NB: Only one column is required.

(c) NOTES TO THE ACCOUNTS
i) The Accounting Policy adopted for Borrowing cost:
It is the policy of Ghana Highway Authority to treat borrowing cost using the Allowed alternative treatment, that is by capitalizing direct and attributable borrowing costs as part of the cost of the asset.

ii) The amount of the borrowing cost capitalized during the period:
During the year under review the Authority incurred net borrowing cost in the sum of GH¢445,101.80 and has accordingly capitalized the cost in line with its Allowed alternative treatment policy.
The Net results was determined as follows:

GH¢
Amount of borrowing cost during the year 537,608.94
Return on investment of borrowed funds (92,507.14)
Net Borrowing Cost 445,101.80

iii) The capitalization rate used to determine the amount of borrowing cost eligible for capitalization:
During the year under review borrowing costs were capitalized based on the Authority’s (GoG) accounting policy, and the rate of the borrowing cost was at 35% commercial rate for the borrowed funds from a financial institution.

iv) foreign currency transaction:
The Authority was engaged in a foreign currency transaction. The cost involved in the transaction was accordingly translated into the ruling rate of the transaction in the reporting currency and have been accounted for as such. At the end of the financial year there has not been any foreign currency held, or obligation owed.

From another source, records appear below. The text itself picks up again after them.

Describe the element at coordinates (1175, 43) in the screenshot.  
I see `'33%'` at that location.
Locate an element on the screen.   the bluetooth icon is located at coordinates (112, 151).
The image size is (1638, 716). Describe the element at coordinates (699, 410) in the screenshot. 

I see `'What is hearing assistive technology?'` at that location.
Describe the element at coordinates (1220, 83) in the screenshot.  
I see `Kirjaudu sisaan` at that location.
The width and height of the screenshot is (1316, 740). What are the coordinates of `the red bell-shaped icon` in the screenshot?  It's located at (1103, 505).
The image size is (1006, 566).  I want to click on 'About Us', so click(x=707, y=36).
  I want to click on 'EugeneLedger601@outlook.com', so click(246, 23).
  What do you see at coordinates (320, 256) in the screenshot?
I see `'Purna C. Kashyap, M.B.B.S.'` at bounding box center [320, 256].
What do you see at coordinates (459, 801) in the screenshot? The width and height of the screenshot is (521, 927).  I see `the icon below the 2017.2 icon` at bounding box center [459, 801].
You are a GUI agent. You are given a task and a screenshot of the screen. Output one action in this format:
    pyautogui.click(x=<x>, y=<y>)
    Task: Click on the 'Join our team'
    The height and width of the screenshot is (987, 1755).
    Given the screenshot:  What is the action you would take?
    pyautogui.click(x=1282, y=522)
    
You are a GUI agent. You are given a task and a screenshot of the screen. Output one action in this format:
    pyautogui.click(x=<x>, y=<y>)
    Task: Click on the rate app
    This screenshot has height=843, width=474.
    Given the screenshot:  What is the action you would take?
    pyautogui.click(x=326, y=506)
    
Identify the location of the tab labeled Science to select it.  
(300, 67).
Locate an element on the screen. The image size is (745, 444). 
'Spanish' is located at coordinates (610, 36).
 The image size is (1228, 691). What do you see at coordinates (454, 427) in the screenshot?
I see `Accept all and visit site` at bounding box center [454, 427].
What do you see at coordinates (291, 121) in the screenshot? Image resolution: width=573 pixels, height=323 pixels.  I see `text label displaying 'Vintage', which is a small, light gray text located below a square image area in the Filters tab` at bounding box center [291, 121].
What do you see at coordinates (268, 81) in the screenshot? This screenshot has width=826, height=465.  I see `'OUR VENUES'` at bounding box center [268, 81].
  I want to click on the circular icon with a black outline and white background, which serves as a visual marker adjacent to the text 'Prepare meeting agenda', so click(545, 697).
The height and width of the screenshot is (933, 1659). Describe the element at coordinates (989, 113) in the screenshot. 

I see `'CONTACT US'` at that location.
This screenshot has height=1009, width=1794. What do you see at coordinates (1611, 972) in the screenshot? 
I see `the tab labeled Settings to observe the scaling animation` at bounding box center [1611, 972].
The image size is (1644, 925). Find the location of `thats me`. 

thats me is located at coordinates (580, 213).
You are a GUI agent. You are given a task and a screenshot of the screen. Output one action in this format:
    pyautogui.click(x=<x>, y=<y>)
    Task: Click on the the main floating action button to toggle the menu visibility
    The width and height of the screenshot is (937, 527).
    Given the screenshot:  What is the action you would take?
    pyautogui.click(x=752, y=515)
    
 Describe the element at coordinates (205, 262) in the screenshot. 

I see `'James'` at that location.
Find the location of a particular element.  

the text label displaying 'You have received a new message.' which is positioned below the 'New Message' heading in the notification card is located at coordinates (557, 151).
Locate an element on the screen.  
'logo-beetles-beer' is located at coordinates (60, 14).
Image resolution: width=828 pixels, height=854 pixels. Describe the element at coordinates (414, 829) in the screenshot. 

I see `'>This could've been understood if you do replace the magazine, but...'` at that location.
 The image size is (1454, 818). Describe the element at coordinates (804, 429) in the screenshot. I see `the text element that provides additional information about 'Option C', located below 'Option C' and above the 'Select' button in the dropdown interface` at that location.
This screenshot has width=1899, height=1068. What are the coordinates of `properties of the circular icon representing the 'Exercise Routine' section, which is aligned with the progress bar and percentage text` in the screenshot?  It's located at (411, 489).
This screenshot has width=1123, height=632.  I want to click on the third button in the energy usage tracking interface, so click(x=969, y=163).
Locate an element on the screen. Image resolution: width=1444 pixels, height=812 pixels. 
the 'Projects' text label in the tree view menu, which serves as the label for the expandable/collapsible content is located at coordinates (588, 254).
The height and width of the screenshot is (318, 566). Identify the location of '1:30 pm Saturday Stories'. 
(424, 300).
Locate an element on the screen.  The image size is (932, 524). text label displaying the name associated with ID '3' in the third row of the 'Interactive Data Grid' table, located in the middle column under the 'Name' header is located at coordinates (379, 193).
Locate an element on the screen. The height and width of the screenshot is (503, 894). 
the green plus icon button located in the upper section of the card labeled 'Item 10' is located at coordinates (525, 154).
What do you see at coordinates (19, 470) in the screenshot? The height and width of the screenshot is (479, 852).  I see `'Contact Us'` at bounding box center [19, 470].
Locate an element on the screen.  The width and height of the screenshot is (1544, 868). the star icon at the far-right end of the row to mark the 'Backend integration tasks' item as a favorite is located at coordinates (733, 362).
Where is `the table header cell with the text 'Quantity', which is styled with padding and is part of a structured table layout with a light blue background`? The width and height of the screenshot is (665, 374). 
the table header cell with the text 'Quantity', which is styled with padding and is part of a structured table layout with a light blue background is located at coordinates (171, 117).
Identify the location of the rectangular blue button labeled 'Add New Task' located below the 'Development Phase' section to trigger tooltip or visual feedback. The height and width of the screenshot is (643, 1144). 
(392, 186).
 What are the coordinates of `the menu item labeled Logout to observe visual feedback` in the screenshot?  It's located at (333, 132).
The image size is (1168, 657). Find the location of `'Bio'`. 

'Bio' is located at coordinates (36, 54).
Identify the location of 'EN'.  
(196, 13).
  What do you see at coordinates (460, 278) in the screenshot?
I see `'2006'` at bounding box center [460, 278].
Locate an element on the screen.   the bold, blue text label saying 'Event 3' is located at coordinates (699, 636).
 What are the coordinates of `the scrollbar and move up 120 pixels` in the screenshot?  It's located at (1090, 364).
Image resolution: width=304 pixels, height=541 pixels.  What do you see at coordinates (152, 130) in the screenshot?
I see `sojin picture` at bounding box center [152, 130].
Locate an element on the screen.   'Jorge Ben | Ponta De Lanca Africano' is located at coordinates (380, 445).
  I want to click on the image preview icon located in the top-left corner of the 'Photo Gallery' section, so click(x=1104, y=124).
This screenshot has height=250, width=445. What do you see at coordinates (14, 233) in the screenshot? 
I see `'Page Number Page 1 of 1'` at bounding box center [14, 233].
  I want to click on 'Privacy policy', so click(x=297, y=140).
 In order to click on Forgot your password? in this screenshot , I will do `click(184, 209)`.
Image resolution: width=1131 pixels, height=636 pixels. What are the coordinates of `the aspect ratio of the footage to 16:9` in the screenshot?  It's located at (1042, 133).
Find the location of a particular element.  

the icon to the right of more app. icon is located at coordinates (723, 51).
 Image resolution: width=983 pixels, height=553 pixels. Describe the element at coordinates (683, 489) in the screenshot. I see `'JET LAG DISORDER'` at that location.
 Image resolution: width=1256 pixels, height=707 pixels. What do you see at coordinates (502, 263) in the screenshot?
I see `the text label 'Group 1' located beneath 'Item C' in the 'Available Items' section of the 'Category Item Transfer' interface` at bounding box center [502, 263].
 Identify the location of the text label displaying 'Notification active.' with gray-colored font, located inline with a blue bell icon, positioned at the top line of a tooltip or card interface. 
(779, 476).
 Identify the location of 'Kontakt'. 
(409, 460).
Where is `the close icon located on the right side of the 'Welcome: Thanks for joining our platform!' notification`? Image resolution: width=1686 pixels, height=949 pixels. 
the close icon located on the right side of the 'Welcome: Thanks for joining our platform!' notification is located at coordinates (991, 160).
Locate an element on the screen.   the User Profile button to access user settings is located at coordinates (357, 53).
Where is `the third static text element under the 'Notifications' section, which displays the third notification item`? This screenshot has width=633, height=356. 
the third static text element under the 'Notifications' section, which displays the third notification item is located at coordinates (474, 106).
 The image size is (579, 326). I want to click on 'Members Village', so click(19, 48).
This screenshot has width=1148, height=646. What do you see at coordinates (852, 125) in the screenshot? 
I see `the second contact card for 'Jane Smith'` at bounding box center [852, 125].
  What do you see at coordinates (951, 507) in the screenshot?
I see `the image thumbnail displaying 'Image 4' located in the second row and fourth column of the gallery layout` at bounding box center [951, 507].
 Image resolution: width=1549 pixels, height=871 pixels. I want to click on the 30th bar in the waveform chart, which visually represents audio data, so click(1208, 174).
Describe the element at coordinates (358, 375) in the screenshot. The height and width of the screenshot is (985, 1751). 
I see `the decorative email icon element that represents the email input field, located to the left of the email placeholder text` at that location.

v) Related party disclosure:
During the year and construction of the infrastructural asset, a related party transaction arose when the Minister brought his brother as the Consultant for the project which led to the over charge of professional fees for the job done.
The charges in respect of the project which affected an arm’s length transaction is analyzed as below:

GH¢
Fee charged by the Consultant (Minister’s brother) 350,000.00
Fees chargeable by the Professional body 195,000.00
Excess amount charged back to Overheads 155,000.00

(d) The borrowing cost can also be alternatively treated using the benchmark approach.
Recognition:
Under the benchmark approach borrowing cost should be recognized as an expense in the period in which it is incurred. Borrowing costs that are incurred which are directly attributable to the acquisition, construction or production of an asset that qualifies as a qualifying asset, and that cost which would not have arisen but for the borrowing cost in respect of the qualifying asset is the type of borrowing cost that qualifies for capitalization under the allowed alternative approach.